Le Conseil des Délices décida qu'on enverroit à Paris M. Collini, pour tâcher de conjurer l'orage dont on étoit menacé. Il reçut de pleins-pouvoirs, et se mit en route avec une jeune dame de Florence, très-jolie, et séparée de son mari. L'auteur passa quelques jours fort agréables; mais la dame quitta bientôt son compagnon de voyage pour se jeter dans le grand monde; et M. Collini s'occupa librement de la négociation dont il étoit chargé. Il n'eut pas beaucoup de peine à réussir plusieurs hommes puissans protégeoient M. de Voltaire, et cet orage ne fut que passager.

Peu de temps après son retour aux Délices, M. Collini tomba dans la disgrâce de M. de Voltaire. Trois causes décidèrent son éloignement. Madame Denis faisoit une tragédie à l'insu de son oracle; M. Collini étoit son confident; et les confidences secrètes que co travail exigeoit donnèrent de l'humeur à M. de Voltaire. Cette circonstance, dit l'auteur, ne l'auroit pas obligé de quitter les Délices, si son étourderie n'y en eût ajouté d'autres plus graves. Comme on l'a vu, M. Collini avoit un goût particulier pour les femmes séparées de leurs maris. Une dame qui avoit ce malheur, s'étoit retirée à Genève; M. de Voltaire, protecteur des belles opprimées, la recueillit chez lui. Le jeune Florentin en devint amoureux, elle répondit à cette passion; et leur liaison ayant été découverte, elle fut obligée de retourner à Genève. Tout cela n'auroit point encore enlevé à M. Collini la confiance de M. de Voltaire; mais un dernier tort décida sa disgrâce. Madame Denis surprit une lettre que le secrétaire écrivoit à une demoiselle d'une ville voisine; elle y étoit nommée, et l'on se

permettoit des plaisanteries sur elle. Irritée de cet outrage, elle demanda à son oncle le sacrifice de son indiscret secrétaire : vainement celui-ci chercha-t-il à obtenir sa grâce; madame Denis demeura inflexible, et M. Collini fut obligé de quitter les Délices, sans perdre cependant l'amitié de M. de Voltaire, qui le récompensa avec générosité.

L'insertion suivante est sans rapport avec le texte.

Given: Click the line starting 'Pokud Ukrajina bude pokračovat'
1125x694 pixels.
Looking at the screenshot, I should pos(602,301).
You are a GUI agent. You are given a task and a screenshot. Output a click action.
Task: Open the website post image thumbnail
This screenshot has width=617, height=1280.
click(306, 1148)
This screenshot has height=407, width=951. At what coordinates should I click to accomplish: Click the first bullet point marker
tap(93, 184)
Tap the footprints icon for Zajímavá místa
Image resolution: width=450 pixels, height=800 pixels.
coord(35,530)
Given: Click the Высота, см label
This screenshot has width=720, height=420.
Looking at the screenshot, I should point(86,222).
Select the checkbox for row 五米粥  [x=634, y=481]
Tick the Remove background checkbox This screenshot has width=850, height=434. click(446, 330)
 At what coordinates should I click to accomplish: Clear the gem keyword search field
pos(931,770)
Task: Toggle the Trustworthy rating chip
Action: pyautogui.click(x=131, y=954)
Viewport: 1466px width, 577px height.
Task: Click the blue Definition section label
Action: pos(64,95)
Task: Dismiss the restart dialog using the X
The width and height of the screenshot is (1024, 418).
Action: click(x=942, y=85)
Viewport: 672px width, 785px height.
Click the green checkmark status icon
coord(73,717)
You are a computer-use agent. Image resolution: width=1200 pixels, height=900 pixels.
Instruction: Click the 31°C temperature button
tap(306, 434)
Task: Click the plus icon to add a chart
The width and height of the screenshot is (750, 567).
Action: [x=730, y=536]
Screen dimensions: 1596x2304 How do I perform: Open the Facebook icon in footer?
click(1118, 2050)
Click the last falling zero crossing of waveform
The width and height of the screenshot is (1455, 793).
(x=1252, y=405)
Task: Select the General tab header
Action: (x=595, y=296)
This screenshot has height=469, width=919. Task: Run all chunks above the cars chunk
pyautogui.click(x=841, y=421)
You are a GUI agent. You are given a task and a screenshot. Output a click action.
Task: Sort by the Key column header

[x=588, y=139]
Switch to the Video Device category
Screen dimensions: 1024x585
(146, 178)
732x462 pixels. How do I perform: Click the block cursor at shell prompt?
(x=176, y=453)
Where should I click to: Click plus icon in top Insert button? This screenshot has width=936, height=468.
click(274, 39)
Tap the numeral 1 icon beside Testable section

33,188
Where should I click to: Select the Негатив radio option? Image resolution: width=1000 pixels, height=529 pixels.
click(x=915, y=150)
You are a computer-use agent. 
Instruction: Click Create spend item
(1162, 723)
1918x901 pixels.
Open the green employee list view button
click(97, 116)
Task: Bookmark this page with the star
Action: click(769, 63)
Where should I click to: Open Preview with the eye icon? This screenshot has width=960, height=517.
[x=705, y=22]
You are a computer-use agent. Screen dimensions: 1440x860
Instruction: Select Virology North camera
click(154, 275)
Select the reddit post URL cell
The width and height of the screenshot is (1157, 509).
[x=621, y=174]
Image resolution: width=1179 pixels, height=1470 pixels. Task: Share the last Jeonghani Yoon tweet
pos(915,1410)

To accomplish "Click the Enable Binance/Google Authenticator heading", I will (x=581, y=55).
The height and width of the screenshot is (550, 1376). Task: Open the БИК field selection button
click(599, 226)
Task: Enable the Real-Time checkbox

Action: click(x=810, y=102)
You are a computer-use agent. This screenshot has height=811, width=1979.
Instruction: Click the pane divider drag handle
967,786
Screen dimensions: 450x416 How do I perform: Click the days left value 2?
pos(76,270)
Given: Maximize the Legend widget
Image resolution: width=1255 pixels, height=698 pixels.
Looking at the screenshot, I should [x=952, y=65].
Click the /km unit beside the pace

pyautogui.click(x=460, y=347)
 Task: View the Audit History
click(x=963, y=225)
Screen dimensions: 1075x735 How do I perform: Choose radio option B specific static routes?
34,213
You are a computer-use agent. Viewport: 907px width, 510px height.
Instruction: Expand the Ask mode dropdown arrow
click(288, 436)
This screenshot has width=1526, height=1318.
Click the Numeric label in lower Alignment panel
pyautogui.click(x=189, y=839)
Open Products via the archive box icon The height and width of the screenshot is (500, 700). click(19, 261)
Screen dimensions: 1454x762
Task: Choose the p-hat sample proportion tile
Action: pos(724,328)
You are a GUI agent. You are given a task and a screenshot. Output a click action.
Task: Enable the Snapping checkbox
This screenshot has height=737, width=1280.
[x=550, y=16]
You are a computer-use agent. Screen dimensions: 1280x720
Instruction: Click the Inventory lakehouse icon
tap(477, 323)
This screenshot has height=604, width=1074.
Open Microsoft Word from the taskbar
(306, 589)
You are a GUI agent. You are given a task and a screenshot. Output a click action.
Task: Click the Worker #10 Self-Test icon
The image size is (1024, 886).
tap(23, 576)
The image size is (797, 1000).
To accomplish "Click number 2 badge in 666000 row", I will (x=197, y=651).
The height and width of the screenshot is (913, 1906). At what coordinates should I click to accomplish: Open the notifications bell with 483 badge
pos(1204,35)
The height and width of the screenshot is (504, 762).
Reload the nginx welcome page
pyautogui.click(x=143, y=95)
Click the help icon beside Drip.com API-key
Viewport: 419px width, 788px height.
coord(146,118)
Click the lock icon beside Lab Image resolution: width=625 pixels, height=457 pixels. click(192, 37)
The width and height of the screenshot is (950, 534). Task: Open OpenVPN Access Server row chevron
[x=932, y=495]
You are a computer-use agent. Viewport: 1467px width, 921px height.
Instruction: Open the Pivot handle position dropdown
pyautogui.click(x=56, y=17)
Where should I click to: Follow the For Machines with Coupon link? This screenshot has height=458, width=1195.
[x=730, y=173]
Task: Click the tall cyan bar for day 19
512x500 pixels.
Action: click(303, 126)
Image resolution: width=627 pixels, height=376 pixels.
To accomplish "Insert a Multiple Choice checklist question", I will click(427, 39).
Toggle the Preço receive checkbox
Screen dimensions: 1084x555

La disgrâce de M. Collini lui fut avantageuse. Après avoir été quelque temps chargé de l'éducation d'un jeune seigneur autrichien, il eut le bonheur, sur la recommandation de son ancien patron, d'être placé à une cour d'Allemagne, comme secrétaire et historiographe ; ce qui lui procura enfin un état fixe, et lui facilita les moyens de se livrer à son goût pour les lettres. Les ouvrages qu'il composa alors sont peu connus; nous n'en avons appris les titres que par la notice qui précède les Mémoires de M. Collini.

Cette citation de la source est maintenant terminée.